In the village, the population was spread out, with 26.5% under the age of 18, 8.2% from 18 to 24, 32.5% from 25 to 44, 21.1% from 45 to 64, and 11.6% who were 65 years of age or older. The median age was 34 years. For every 100 females there were 90.2 males. For every 100 females age 18 and over, there were 87.1 males.

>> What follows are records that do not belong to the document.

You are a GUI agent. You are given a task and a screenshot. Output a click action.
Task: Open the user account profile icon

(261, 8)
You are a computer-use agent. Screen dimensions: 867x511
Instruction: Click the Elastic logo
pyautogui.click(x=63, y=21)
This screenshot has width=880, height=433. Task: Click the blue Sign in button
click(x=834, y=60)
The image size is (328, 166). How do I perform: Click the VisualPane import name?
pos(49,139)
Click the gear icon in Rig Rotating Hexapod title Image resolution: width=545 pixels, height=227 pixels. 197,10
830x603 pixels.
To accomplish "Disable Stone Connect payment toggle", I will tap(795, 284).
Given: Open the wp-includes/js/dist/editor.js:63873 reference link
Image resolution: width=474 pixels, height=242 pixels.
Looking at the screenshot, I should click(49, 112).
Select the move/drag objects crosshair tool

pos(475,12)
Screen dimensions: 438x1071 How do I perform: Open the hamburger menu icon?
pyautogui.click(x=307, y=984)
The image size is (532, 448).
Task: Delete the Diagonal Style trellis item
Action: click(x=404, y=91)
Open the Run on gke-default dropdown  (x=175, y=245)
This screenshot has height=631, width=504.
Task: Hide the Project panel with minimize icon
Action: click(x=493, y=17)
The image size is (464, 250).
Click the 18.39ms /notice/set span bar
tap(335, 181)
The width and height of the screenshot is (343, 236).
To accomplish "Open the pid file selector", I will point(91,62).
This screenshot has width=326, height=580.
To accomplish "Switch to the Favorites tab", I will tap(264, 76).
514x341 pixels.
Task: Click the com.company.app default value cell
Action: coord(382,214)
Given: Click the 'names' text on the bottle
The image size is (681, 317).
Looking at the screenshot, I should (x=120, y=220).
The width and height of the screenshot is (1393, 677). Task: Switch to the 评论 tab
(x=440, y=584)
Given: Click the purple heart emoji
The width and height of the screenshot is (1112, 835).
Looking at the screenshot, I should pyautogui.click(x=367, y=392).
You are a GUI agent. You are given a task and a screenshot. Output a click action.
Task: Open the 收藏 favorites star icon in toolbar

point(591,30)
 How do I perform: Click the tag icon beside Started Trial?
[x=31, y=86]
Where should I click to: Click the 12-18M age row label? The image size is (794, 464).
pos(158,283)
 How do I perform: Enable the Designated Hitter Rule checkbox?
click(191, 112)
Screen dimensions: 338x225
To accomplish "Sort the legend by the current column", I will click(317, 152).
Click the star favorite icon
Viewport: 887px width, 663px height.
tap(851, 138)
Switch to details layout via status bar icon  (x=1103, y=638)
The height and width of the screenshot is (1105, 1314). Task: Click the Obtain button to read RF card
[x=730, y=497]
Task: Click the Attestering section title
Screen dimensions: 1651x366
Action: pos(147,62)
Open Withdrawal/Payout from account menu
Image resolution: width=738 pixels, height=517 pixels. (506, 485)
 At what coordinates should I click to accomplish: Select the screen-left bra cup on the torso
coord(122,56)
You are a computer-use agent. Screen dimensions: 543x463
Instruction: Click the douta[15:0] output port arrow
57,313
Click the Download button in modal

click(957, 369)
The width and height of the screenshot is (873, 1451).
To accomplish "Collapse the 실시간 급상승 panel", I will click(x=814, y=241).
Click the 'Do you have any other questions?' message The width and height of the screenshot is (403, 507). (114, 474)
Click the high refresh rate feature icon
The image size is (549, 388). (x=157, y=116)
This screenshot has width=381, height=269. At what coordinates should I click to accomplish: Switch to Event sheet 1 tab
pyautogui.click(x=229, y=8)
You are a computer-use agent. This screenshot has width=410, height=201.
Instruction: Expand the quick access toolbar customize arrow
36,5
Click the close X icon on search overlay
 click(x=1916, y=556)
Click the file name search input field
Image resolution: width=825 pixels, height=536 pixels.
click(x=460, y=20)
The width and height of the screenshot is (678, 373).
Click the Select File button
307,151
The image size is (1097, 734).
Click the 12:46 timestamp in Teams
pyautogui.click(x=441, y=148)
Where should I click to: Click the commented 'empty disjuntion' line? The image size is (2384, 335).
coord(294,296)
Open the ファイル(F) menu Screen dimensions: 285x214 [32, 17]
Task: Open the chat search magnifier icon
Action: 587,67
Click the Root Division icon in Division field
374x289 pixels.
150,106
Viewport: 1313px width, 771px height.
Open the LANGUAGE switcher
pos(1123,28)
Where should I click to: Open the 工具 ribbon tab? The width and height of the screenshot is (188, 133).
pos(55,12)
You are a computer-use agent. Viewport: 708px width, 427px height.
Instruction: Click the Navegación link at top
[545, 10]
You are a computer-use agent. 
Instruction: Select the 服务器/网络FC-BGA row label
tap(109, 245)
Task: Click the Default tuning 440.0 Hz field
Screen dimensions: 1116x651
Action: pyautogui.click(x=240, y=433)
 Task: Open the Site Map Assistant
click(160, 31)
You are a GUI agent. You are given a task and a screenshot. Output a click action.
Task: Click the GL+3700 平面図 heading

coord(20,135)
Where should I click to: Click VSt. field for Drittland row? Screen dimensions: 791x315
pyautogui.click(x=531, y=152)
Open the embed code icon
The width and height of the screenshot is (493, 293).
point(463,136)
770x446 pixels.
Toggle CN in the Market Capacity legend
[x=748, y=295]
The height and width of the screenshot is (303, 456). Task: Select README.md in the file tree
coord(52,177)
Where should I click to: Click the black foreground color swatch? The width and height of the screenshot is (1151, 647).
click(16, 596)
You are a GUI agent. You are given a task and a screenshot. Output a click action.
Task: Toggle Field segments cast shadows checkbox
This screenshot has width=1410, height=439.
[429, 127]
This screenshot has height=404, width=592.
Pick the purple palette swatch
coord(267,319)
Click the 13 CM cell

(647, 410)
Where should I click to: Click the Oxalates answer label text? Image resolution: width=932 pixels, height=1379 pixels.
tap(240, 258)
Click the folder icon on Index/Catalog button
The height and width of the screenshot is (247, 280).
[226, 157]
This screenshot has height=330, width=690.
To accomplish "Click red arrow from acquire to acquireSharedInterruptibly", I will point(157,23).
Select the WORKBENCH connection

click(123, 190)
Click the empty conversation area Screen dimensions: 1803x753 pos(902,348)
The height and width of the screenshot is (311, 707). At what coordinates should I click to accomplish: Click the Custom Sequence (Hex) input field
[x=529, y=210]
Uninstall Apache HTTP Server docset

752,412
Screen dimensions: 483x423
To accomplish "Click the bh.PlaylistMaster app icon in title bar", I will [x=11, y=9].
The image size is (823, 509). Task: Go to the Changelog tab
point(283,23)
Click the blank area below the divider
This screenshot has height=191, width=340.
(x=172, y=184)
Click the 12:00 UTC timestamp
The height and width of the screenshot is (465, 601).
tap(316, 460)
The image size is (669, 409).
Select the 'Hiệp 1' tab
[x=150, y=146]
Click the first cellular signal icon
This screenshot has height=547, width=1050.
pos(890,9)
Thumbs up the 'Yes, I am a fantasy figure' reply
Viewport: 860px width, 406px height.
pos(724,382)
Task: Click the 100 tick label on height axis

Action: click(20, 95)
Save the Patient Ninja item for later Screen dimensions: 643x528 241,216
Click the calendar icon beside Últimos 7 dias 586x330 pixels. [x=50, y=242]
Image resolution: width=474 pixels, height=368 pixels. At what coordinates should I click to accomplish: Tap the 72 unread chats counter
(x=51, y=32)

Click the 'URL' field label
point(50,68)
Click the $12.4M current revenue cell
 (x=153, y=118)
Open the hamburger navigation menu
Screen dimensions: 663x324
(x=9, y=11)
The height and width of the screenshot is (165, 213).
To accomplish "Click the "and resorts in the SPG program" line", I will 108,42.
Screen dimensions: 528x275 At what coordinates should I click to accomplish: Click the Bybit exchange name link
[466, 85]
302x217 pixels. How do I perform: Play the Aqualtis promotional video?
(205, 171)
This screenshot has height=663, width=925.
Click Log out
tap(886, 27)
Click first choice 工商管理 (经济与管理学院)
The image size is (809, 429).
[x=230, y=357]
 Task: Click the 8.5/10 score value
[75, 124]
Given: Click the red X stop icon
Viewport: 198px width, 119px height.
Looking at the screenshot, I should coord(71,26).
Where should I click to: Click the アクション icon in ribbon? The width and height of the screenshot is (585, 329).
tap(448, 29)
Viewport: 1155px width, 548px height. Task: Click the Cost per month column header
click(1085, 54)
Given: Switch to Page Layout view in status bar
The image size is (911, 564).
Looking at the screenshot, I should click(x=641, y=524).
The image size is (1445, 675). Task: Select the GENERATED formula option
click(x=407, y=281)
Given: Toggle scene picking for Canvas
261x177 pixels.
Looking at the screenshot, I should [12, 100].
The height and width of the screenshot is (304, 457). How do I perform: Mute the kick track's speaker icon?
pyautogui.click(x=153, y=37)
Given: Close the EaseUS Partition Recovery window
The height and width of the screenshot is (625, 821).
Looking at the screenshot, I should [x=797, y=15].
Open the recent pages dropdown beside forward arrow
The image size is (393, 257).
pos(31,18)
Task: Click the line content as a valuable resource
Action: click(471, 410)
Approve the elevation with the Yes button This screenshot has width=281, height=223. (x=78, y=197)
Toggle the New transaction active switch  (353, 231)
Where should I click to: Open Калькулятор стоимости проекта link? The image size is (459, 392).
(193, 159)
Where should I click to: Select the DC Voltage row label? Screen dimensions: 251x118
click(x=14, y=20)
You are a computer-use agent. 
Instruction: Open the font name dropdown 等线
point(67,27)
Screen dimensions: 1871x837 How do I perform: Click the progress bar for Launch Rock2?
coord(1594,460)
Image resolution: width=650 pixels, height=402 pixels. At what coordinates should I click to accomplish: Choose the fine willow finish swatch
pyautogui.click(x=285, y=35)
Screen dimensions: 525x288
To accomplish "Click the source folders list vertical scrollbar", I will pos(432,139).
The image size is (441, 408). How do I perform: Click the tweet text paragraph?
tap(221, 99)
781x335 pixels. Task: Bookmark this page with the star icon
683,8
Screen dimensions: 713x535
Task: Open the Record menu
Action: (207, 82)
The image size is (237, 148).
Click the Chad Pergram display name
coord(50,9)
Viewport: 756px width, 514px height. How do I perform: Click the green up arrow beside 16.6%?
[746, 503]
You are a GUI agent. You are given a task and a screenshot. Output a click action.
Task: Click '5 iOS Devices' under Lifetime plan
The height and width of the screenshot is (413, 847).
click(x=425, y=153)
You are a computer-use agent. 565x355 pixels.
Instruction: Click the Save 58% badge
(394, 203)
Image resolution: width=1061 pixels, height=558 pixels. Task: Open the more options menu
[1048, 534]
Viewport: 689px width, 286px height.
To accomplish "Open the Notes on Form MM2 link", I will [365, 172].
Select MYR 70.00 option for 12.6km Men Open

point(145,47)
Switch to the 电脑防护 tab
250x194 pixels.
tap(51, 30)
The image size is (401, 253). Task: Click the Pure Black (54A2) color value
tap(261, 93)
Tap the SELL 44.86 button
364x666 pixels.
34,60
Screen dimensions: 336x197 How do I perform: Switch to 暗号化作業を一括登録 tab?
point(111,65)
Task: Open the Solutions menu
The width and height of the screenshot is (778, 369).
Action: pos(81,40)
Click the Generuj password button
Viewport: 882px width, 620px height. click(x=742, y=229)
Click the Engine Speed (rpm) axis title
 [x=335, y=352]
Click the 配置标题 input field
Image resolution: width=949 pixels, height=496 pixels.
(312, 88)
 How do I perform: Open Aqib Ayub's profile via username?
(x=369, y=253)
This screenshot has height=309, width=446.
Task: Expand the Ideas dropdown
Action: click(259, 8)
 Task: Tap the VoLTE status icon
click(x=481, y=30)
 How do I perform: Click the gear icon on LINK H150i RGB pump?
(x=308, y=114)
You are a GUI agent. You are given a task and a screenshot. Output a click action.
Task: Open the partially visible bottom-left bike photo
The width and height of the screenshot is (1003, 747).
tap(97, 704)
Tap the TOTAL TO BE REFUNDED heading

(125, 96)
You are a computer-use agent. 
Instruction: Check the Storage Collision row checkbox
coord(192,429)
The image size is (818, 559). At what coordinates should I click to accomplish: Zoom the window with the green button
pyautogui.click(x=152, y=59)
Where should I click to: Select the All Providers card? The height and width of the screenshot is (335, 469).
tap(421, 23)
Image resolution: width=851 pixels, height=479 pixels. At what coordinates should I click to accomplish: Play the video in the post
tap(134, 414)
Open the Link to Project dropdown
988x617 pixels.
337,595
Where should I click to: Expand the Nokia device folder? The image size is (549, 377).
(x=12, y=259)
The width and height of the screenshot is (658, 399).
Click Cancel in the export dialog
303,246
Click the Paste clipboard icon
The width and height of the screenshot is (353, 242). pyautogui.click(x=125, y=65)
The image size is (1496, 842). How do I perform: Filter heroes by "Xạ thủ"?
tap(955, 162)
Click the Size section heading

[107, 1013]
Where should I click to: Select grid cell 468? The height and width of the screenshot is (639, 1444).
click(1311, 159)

The median income for a household in the village was $24,821, and the median income for a family was $30,865. Males had a median income of $28,750 versus $20,536 for females. The per capita income for the village was $12,052. About 21.8% of families and 25.6% of the population were below the poverty line, including 33.3% of those under age 18 and 19.7% of those age 65 or over.

==Demographics==

As of the 2020 census, Chauncey had a population of 959. The racial makeup of the village was 94.6% White, 0.7% African American, 0.1% Native American, 0.2% Asian, and 4.4% from two or more races. Hispanic or Latino residents of any race were 1.2% of the population.

Historical population
| Census | Pop. | Note | %± |
|---|---|---|---|
| 1880 | 763 |  | — |
| 1890 | 865 |  | 13.4% |
| 1900 | 898 |  | 3.8% |
| 1910 | 1,056 |  | 17.6% |
| 1920 | 1,112 |  | 5.3% |
| 1930 | 1,184 |  | 6.5% |
| 1940 | 1,056 |  | −10.8% |
| 1950 | 983 |  | −6.9% |
| 1960 | 868 |  | −11.7% |
| 1970 | 789 |  | −9.1% |
| 1980 | 751 |  | −4.8% |
| 1990 | 607 |  | −19.2% |
| 2000 | 518 |  | −14.7% |
| 2010 | 1,049 |  | 102.5% |
| 2020 | 959 |  | −8.6% |

==Public services==
The residents of Chauncey are served by the Athens City School District and Athens High School. Chauncey has a public library, a branch of the Athens County Public Libraries.

The community owns the 127 acre Chauncey-Dover Community Park, formerly strip mine lands acquired by the United States Forest Service and ceded to the village.

==Parks and recreation==
In recent years, Chauncey has developed several outdoor recreation areas on former coal mining and floodplain land. The Chauncey–Dover Community Park, covering 127 acres, includes trails, forest, open fields, and hillside access just outside the village center.

In 2016, the Athens Conservancy established the Chauncey Canal Trail and Wetland Preserve, a 13.5-acre area along Sunday Creek with walking paths and protected riparian habitat.

Chauncey is also the start of the Hocking River Paddle Route toward Grosvenor, offering kayak and canoe access during the warmer months.

==Transportation==
State Route 682 ends in Chauncey at a junction with SR 13. When US 33 was re-routed in the 1960s, SR 682 was extended to maintain direct access to Athens. The village remains a commuter community for nearby cities like Athens and Nelsonville.

==Historic sites==
Just outside the village lies the Athens County Infirmary, a 19th-century complex listed on the National Register of Historic Places. The site includes brick institutional buildings, barns, and a cemetery that served the county's poor and mentally ill.